Monitoring the Future Study: Teen substance use shows promising decline
Past year use: More than half (55.6 percent) of 12th graders report having used alcohol in the past year, compared to the peak rate of about 75 percent in 1997. Thirty-eight percent of 10th graders and 17.6 percent of eighth graders report past year use, compared to the peaks of 65.3 percent in 2000 among 10th graders and 46.8 percent in 1994 among eighth graders.
Binge drinking: Among eighth graders, binge drinking (described as five or more drinks in a row in the last two weeks) continues to significantly decline, now at only 3.4 percent, the lowest rate since the survey began asking about it in 1991, down from a peak of 13.3 percent in 1996. Binge drinking among high school seniors is down to 15.5 percent, half its peak of 31.5 percent in 1998.
Been drunk: Representing a long-term downward trend, 37.3 percent of 12th graders say they have been drunk in the past year; 20.5 percent of 10th graders say they have been drunk, down from a peak of 41.6 percent in 2000. Eighth graders reported a rate of 5.7 percent, down from a peak of 19.8 percent in 1996.
- Attitudes: Just over 71 percent of 10th graders think it is easy to get alcohol, compared to last year’s rate of 74.9 percent, and down from 90.4 percent two decades ago.
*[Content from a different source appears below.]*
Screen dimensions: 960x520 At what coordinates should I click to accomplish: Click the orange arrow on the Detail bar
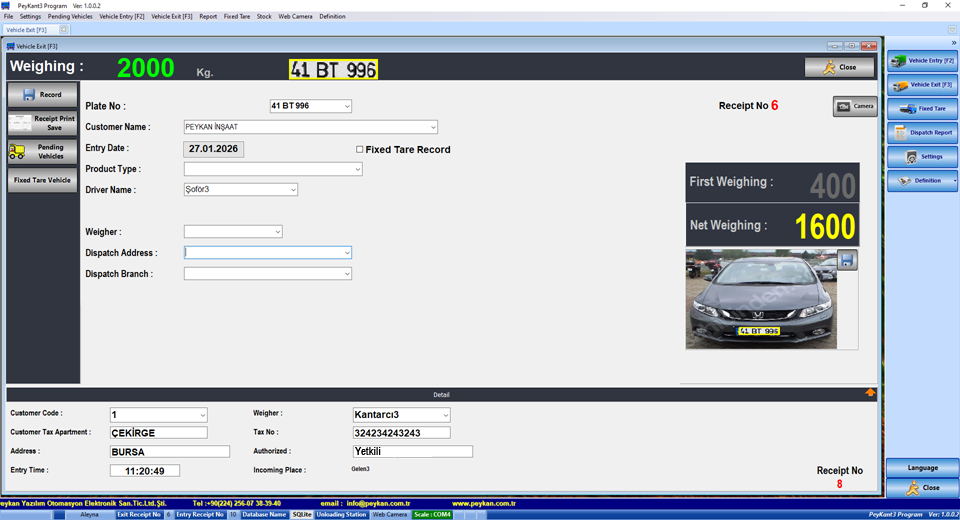pyautogui.click(x=870, y=393)
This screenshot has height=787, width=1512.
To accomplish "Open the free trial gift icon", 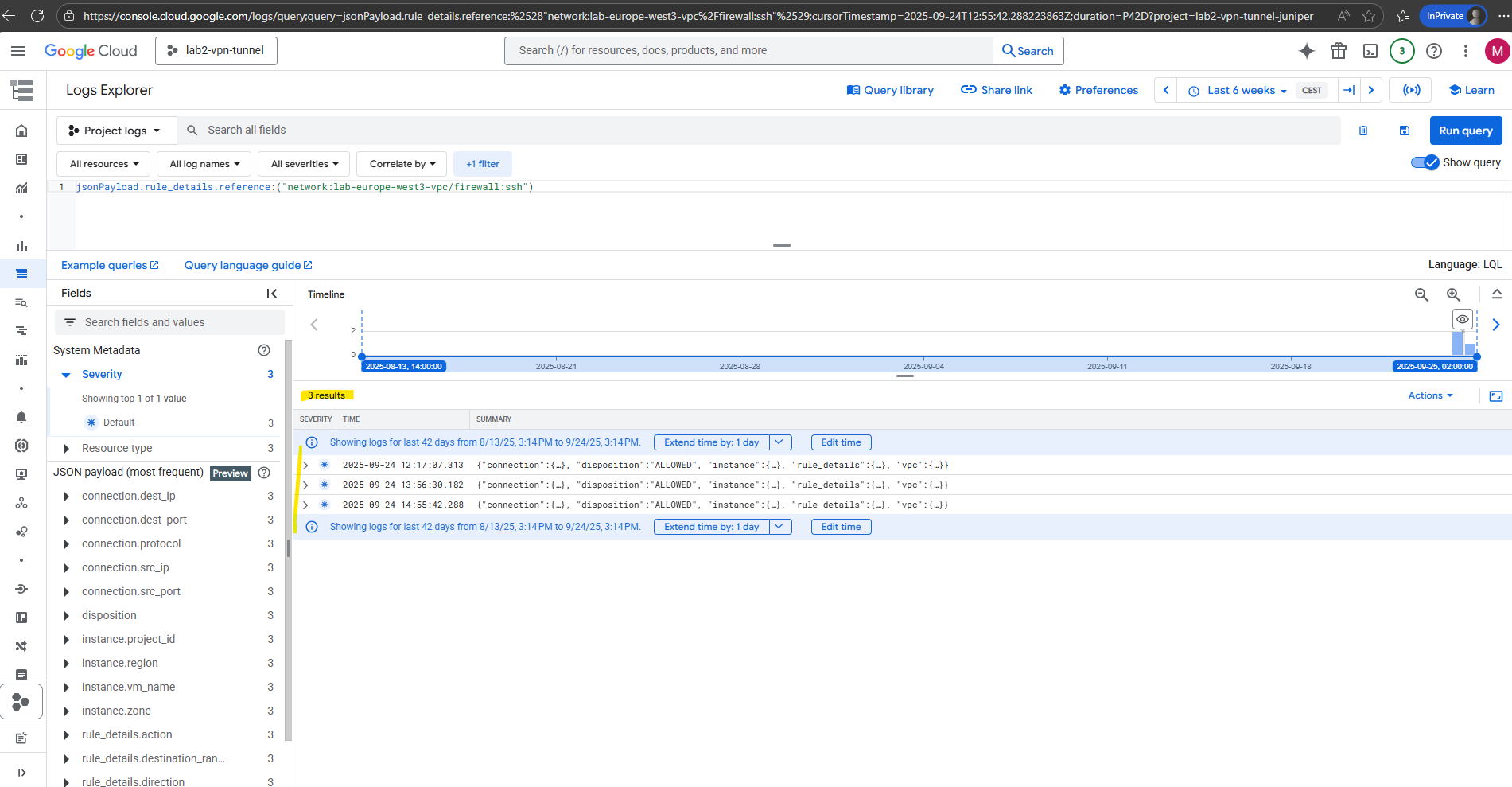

MTF is funded by the National Institute on Drug Abuse (NIDA), part of the NIH. Overall, 45,473 students from 372 public and private schools participated in this year's MTF survey. Since 1975, the survey has measured drug, alcohol, and cigarette use and related attitudes in 12th graders nationwide. Eighth and 10th graders were added to the survey in 1991.
MTF is funded under grant number DA001411. Additional information on the MTF Survey, as well as comments from Dr. Volkow, can be found at www.drugabuse.gov/drugpages/MTF.html. The University of Michigan press release can be found at http://monitoringthefuture.org.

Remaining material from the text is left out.